Whats the problem?
Failing to inform
We believe that armed forces recruitment practices in the UK are largely unethical. The military fails to properly inform potential recruits of the risks, difficulties and legal obligations of an armed forces career. Research has shown that it targets vulnerable social groups, including young people under 18 and people from poorer backgrounds.
Selling the idea
Many activities that the armed forces make available to young people capitalise on their impressionability by presenting a glamorous view of armed forces life without the risks, legal obligations and ethical issues involved.

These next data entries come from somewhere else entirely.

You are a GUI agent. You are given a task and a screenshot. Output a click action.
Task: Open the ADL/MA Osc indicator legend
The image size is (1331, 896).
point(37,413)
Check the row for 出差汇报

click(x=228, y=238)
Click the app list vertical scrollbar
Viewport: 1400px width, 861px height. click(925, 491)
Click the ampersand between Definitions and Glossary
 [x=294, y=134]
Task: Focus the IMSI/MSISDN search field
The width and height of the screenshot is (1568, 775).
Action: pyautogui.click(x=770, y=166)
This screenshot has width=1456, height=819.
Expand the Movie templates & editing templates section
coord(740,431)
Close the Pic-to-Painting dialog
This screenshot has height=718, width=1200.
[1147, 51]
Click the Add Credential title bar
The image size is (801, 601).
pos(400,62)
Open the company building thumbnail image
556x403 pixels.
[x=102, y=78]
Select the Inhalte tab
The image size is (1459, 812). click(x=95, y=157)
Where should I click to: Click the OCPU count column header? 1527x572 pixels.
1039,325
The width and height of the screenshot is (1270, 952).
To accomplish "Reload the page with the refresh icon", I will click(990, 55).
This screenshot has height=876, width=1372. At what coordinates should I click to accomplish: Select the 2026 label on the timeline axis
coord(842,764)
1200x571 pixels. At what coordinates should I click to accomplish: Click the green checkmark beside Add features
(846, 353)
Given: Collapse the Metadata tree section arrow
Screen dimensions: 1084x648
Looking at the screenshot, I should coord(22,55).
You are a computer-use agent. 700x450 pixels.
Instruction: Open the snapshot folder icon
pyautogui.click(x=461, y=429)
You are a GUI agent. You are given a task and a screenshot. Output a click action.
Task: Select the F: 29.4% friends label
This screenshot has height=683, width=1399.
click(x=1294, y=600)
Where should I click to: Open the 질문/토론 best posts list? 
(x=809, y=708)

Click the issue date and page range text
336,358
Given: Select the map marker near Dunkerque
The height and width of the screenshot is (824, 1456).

Fun....and 'self discovery powered by the army'
The langauge and tools used are often those that young people are drawn towards - toys, computer games and military hardware and full use is made of ideas of steady employmjent, getting an education, having experiences that other young people do not have, and 'self discovery powered by the army'.
Significant and lasting risks
In addition to the risk of death or serious injury, many suffer post-traumatic stress disorder and other mental problems on return and experience other difficulties once back in civilian life, including harmful drinking and addiction, relationship breakdown, homelessness and a greater risk of suicide.
Supporting the armed forces or supporting the war?
There is concern that some government initiatives, such as Armed Forces Day, seek to manufacture a climate of uncritical national pride in the armed forces in order to garner public support for foreign policy.
The need for critical debate
Unqualified support of the military and foreign policy stigmatises legitimate concerns about how young people are recruited for the armed forces within our communities, and limits debate on alternatives to war.
Widespread critical awareness of the risks and legal obligations of an armed forces career is essential if young people are to make an informed, responsible choice about enlistment.
Ethical concerns to military service and objecting on the grounds of conscience
Taking an active part in conflict involves serious ethical questions regarding the justification of killing and the political purposes of military action. The armed forces does not adequately address these concerns during recruitment and for serving personnel.
Active service and exposure to warfare can radically alter a person’s values and beliefs and lead to the development of an objection to further service. Although the armed forces recognise the right of serving personnel to be discharged if they develop a conscientious objection, this right is not set out clearly in legislation, is not mentioned in the terms of service, the process of declaring an objection on moral grounds is very opaque and many, perhaps most, forces personnel are unaware of it.
The system for registering a conscientious objection needs to be far easier to access and the different types of conscientious objection need to be fully recognised.
The most restrictive employment contracts
Whilst some are satisfied with their choice of joining the armed forces, others are dissatisfied and may have no legal right to leave for several years. After an initial period, young people are not free to leave until they are 22 years old. The, long notice periods apply and those who have left must remain in the reserves.